3 Biblical Ways to Position Yourself to Be Found By Your Future Husband

Ruth 1:19

As we study and apply Ruth 1:19, we can see at least 3 biblical ways God can lead a woman to help her future husband find her.

This content comes from Rule 3 in my new book, Invite Him: 16 Rules from Ruth to Help Your Future Husband Find You. For more information about this unique line-by-line Bible study for Christian single women who want to be married to a godly man, click here.

1. If You Want Your Godly Husband to Find You, Go Where God’s People Are

Ruth 1:19, “So the two of them went on until they came to Bethlehem. And when they came to Bethlehem, the whole town was stirred because of them. And the women said, ‘Is this Naomi?’”

At this point in the story, all the husbands have died. Ruth was from Moab but she was following her mother-in-law, Naomi, back to Bethlehem. For point 1, let’s focus on that first sentence in Ruth 1:19, “So the two of them went on until they came to Bethlehem.”

If you want to meet a godly man, you have to be logical about where you spend your time.  Compared to Moab, Bethlehem was a much more logical place to find a man who worshiped the one true God.

The Moabites were a godless people and Moab was a godless place (Numbers 25:1-5). Notice what Naomi said to Ruth when she urged her not to come with her, “See, your sister-in-law has gone back to her people and to her gods . . .” (Ruth 1:15). But Ruth responded, “Your people shall be my people, and your God my God” (Ruth 1:16).

When Naomi told Ruth to go back to her people and to her gods, it was a direct link to the location Ruth was choosing to live in. By staying in Moab, she was staying with godless people and false gods. To accomplish her promise to be of the same people as Naomi and to worship the same God as Naomi, Ruth actually had to go somewhere new. She couldn’t make the Jews her people and God her God by staying in Moab.

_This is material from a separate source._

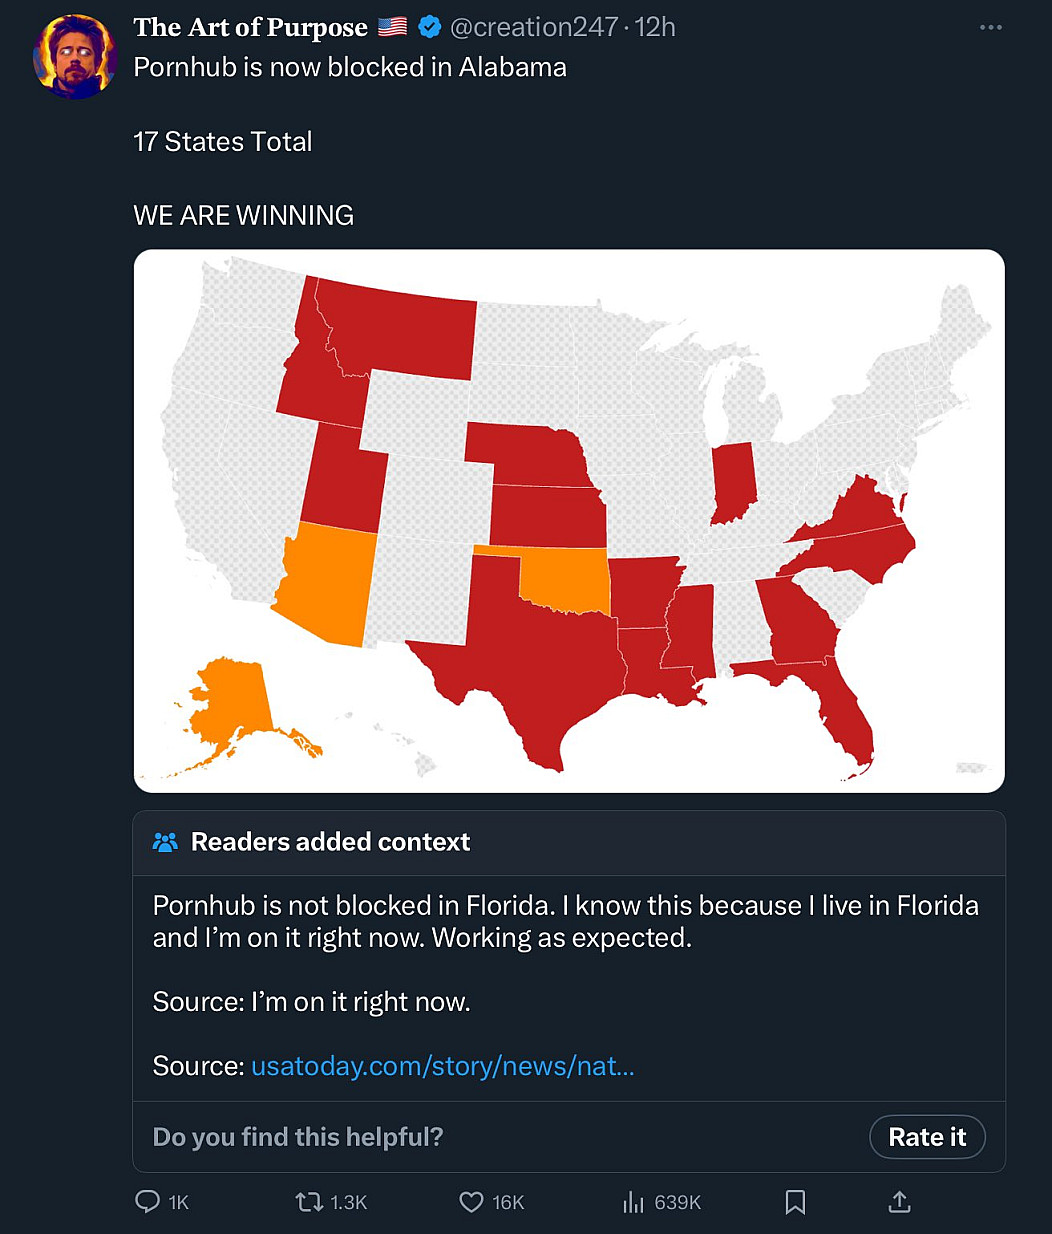
Task: Click the Readers added context heading
Action: click(330, 842)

And yet, this is what many people think they can do when they become a Christian. They confess Jesus as Lord and thus are saying they want to make God’s people their people, but they stay in their current godless community and never participate with the family of God.

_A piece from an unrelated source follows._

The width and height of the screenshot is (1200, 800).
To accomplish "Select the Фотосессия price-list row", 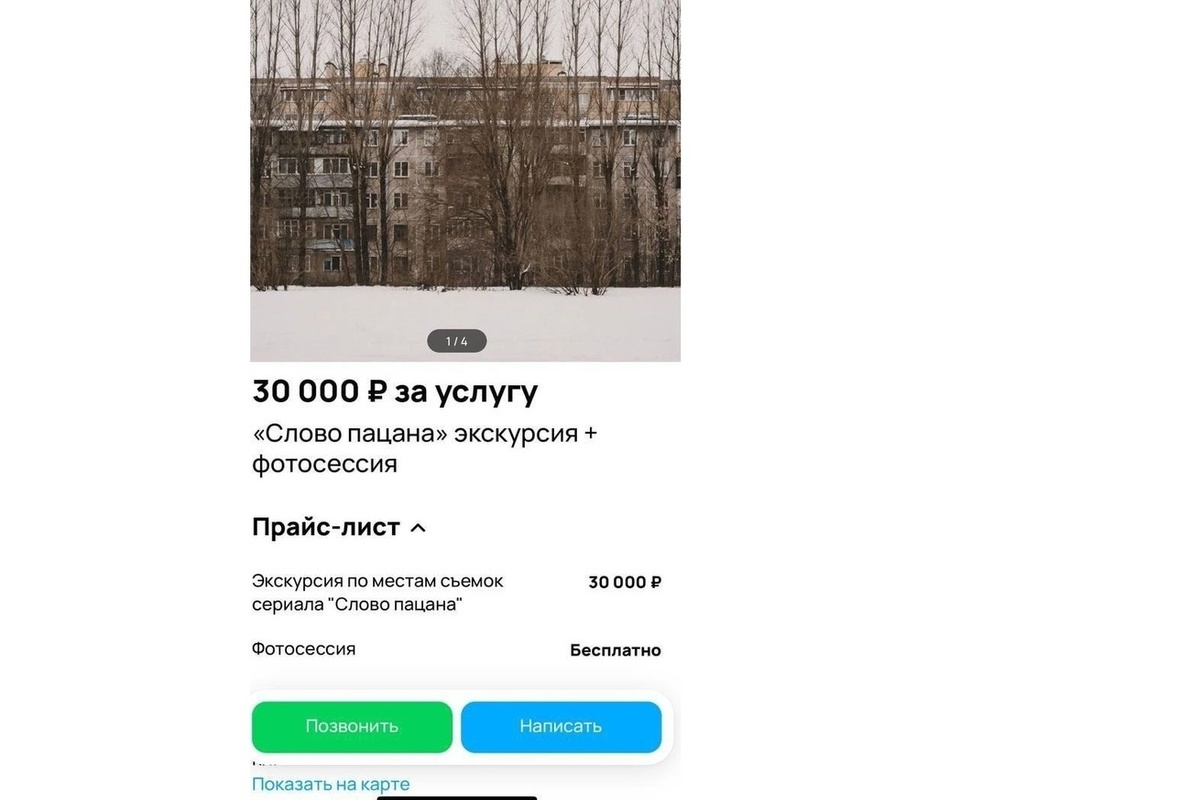I will coord(456,649).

You actually have to go to new places in the physical world. Your change cannot just be in your mind and attitude when you become a true Christian. I’m not saying you need to move to a new city or change your address. However, you do have to change who you spend your time with (2 Timothy 2:22). To change who you spend your time with, you often need to literally go to new locations to meet new people.

You’re not going to find a godly man at the club. You’re not going to find a godly man hanging out with your worldly friends. It’s highly unlikely you randomly meet a Christian man in a secular place like your gym or local stores.

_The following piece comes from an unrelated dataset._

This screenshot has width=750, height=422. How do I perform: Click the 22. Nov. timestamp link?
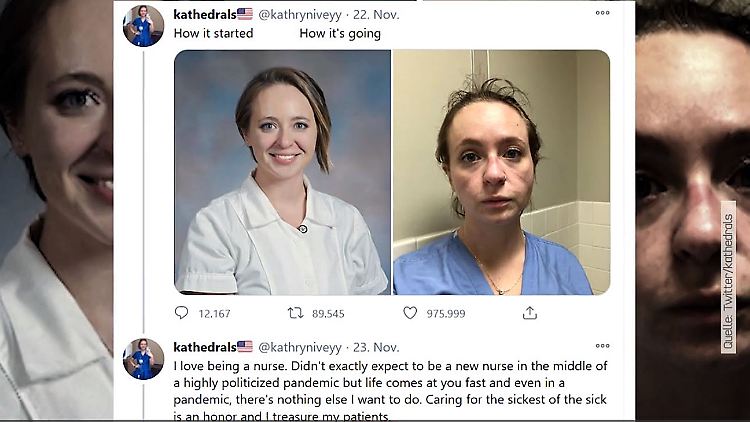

You have to be logical about this. Yes, God is in control; but he’s given you a mind for a reason. I discuss practical places and strategies you can use to meet godly men in my book, Invite Him. But for now, start with the question, “Where would a godly man spend his time?”

By spending your time in places like that too, you are helping your future husband find you.

2. Help Your Future Husband Find You By Leveraging the Good Connections You Do Have

Ruth 1:19, “So the two of them went on until they came to Bethlehem.”

I love that phrase “the two of them went.” Ruth didn’t have many godly influences in her life. She had one.

Without Naomi, Ruth would never have gone to Bethlehem. Without going to Bethlehem, Ruth would never have met Boaz.

If you are someone who struggles to go to new places and interact with new people, try to think of a friend who doesn’t have this issue. Just by being around them, you naturally meet new people and experience new things as well. And in the process, you get a lot better at socializing yourself because you are witnessing someone model this for you and you are getting more practice. Before you know it, you will be comfortable enough to branch out on your own without your friend by your side.

If you literally have no one in your life who knows Jesus, then you will need to walk alone until God brings other healthy Christians into your life. However, in most cases, Christians do know other Christians. Even if you are not best friends with that person who’s coming to your mind right now, it’s wise to work with what you have. Perhaps you and this person become better friends. Perhaps by hanging out with this friend more often, you meet other new friends that you click with better.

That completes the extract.